> [PROBLEM REQUIREMENTS] Every line of the data below needs to be reproduced exactly.

> [MATERIAL FOR THE TASK]
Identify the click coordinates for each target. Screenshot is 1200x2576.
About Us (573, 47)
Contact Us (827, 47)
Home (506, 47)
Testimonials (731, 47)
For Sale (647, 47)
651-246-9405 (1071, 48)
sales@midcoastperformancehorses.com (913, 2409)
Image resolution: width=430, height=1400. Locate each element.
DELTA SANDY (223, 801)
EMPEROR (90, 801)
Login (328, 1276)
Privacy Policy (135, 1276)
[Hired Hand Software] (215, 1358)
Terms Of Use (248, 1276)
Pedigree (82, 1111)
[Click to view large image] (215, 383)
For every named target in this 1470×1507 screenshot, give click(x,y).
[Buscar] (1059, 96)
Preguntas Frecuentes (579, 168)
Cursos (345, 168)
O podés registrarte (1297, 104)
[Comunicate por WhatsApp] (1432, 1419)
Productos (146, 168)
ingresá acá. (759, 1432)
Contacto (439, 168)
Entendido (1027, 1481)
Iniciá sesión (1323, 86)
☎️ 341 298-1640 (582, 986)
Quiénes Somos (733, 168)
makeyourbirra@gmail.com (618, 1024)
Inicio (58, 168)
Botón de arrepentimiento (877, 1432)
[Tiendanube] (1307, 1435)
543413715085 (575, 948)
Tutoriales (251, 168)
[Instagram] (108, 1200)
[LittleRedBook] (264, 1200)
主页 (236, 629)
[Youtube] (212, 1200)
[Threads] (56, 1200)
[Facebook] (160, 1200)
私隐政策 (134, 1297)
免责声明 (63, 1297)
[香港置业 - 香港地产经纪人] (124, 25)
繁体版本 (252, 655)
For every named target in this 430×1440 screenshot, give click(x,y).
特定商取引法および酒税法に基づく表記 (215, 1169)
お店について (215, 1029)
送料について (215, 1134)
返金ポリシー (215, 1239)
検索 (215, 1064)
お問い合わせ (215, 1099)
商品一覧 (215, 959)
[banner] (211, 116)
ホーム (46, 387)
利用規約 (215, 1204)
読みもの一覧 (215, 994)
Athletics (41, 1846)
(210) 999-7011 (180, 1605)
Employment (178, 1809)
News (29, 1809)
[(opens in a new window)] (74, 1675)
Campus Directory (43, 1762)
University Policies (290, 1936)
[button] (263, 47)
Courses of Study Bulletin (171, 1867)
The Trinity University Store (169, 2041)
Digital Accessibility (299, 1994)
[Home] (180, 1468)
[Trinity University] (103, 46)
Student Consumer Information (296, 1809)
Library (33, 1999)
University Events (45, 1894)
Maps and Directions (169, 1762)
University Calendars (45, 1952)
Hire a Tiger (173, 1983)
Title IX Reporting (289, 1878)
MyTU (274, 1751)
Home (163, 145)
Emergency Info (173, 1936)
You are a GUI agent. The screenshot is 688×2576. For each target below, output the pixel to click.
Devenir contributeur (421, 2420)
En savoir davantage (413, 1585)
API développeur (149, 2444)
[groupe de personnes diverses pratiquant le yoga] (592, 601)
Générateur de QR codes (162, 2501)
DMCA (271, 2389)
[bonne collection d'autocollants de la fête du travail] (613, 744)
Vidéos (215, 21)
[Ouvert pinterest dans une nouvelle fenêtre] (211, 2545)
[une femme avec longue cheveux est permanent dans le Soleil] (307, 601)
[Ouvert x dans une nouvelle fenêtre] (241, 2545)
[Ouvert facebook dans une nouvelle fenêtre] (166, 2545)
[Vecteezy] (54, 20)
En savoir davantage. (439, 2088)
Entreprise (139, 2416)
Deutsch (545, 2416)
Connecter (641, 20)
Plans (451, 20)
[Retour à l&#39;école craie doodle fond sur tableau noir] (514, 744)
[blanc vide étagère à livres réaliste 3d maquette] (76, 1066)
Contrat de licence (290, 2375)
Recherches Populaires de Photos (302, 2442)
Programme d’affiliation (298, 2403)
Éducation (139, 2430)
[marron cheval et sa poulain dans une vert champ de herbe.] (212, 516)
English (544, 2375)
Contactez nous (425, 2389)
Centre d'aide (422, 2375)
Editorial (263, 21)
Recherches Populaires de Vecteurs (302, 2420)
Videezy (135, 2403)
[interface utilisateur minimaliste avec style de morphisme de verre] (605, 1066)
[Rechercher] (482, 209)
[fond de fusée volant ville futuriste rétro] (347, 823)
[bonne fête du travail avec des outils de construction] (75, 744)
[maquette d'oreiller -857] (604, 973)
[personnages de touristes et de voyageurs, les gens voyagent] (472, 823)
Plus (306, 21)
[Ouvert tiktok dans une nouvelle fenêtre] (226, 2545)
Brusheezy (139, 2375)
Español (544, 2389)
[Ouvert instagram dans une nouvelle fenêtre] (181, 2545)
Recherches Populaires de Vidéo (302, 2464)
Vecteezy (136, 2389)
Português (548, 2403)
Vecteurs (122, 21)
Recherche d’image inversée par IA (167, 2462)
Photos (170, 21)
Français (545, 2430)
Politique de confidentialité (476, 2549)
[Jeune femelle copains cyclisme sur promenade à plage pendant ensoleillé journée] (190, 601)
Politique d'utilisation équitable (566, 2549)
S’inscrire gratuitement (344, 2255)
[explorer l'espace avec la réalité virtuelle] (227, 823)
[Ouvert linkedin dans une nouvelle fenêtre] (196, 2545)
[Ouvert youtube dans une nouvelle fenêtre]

> [ANSWER BOX]
Identify the click coordinates for each target. Screenshot is 1200x2576.
About Us (573, 47)
Contact Us (827, 47)
Home (506, 47)
Testimonials (731, 47)
For Sale (647, 47)
651-246-9405 (1071, 48)
sales@midcoastperformancehorses.com (913, 2409)
Image resolution: width=430, height=1400. Locate each element.
DELTA SANDY (223, 801)
EMPEROR (90, 801)
Login (328, 1276)
Privacy Policy (135, 1276)
[Hired Hand Software] (215, 1358)
Terms Of Use (248, 1276)
Pedigree (82, 1111)
[Click to view large image] (215, 383)
For every named target in this 1470×1507 screenshot, give click(x,y).
[Buscar] (1059, 96)
Preguntas Frecuentes (579, 168)
Cursos (345, 168)
O podés registrarte (1297, 104)
[Comunicate por WhatsApp] (1432, 1419)
Productos (146, 168)
ingresá acá. (759, 1432)
Contacto (439, 168)
Entendido (1027, 1481)
Iniciá sesión (1323, 86)
☎️ 341 298-1640 (582, 986)
Quiénes Somos (733, 168)
makeyourbirra@gmail.com (618, 1024)
Inicio (58, 168)
Botón de arrepentimiento (877, 1432)
[Tiendanube] (1307, 1435)
543413715085 (575, 948)
Tutoriales (251, 168)
[Instagram] (108, 1200)
[LittleRedBook] (264, 1200)
主页 (236, 629)
[Youtube] (212, 1200)
[Threads] (56, 1200)
[Facebook] (160, 1200)
私隐政策 (134, 1297)
免责声明 (63, 1297)
[香港置业 - 香港地产经纪人] (124, 25)
繁体版本 (252, 655)
For every named target in this 430×1440 screenshot, give click(x,y).
特定商取引法および酒税法に基づく表記 (215, 1169)
お店について (215, 1029)
送料について (215, 1134)
返金ポリシー (215, 1239)
検索 (215, 1064)
お問い合わせ (215, 1099)
商品一覧 (215, 959)
[banner] (211, 116)
ホーム (46, 387)
利用規約 (215, 1204)
読みもの一覧 (215, 994)
Athletics (41, 1846)
(210) 999-7011 (180, 1605)
Employment (178, 1809)
News (29, 1809)
[(opens in a new window)] (74, 1675)
Campus Directory (43, 1762)
University Policies (290, 1936)
[button] (263, 47)
Courses of Study Bulletin (171, 1867)
The Trinity University Store (169, 2041)
Digital Accessibility (299, 1994)
[Home] (180, 1468)
[Trinity University] (103, 46)
Student Consumer Information (296, 1809)
Library (33, 1999)
University Events (45, 1894)
Maps and Directions (169, 1762)
University Calendars (45, 1952)
Hire a Tiger (173, 1983)
Title IX Reporting (289, 1878)
MyTU (274, 1751)
Home (163, 145)
Emergency Info (173, 1936)
You are a GUI agent. The screenshot is 688×2576. For each target below, output the pixel to click.
Devenir contributeur (421, 2420)
En savoir davantage (413, 1585)
API développeur (149, 2444)
[groupe de personnes diverses pratiquant le yoga] (592, 601)
Générateur de QR codes (162, 2501)
DMCA (271, 2389)
[bonne collection d'autocollants de la fête du travail] (613, 744)
Vidéos (215, 21)
[Ouvert pinterest dans une nouvelle fenêtre] (211, 2545)
[une femme avec longue cheveux est permanent dans le Soleil] (307, 601)
[Ouvert x dans une nouvelle fenêtre] (241, 2545)
[Ouvert facebook dans une nouvelle fenêtre] (166, 2545)
[Vecteezy] (54, 20)
En savoir davantage. (439, 2088)
Entreprise (139, 2416)
Deutsch (545, 2416)
Connecter (641, 20)
Plans (451, 20)
[Retour à l&#39;école craie doodle fond sur tableau noir] (514, 744)
[blanc vide étagère à livres réaliste 3d maquette] (76, 1066)
Contrat de licence (290, 2375)
Recherches Populaires de Photos (302, 2442)
Programme d’affiliation (298, 2403)
Éducation (139, 2430)
[marron cheval et sa poulain dans une vert champ de herbe.] (212, 516)
English (544, 2375)
Contactez nous (425, 2389)
Centre d'aide (422, 2375)
Editorial (263, 21)
Recherches Populaires de Vecteurs (302, 2420)
Videezy (135, 2403)
[interface utilisateur minimaliste avec style de morphisme de verre] (605, 1066)
[Rechercher] (482, 209)
[fond de fusée volant ville futuriste rétro] (347, 823)
[bonne fête du travail avec des outils de construction] (75, 744)
[maquette d'oreiller -857] (604, 973)
[personnages de touristes et de voyageurs, les gens voyagent] (472, 823)
Plus (306, 21)
[Ouvert tiktok dans une nouvelle fenêtre] (226, 2545)
Brusheezy (139, 2375)
Español (544, 2389)
[Ouvert instagram dans une nouvelle fenêtre] (181, 2545)
Recherches Populaires de Vidéo (302, 2464)
Vecteezy (136, 2389)
Português (548, 2403)
Vecteurs (122, 21)
Recherche d’image inversée par IA (167, 2462)
Photos (170, 21)
Français (545, 2430)
Politique de confidentialité (476, 2549)
[Jeune femelle copains cyclisme sur promenade à plage pendant ensoleillé journée] (190, 601)
Politique d'utilisation équitable (566, 2549)
S’inscrire gratuitement (344, 2255)
[explorer l'espace avec la réalité virtuelle] (227, 823)
[Ouvert linkedin dans une nouvelle fenêtre] (196, 2545)
[Ouvert youtube dans une nouvelle fenêtre]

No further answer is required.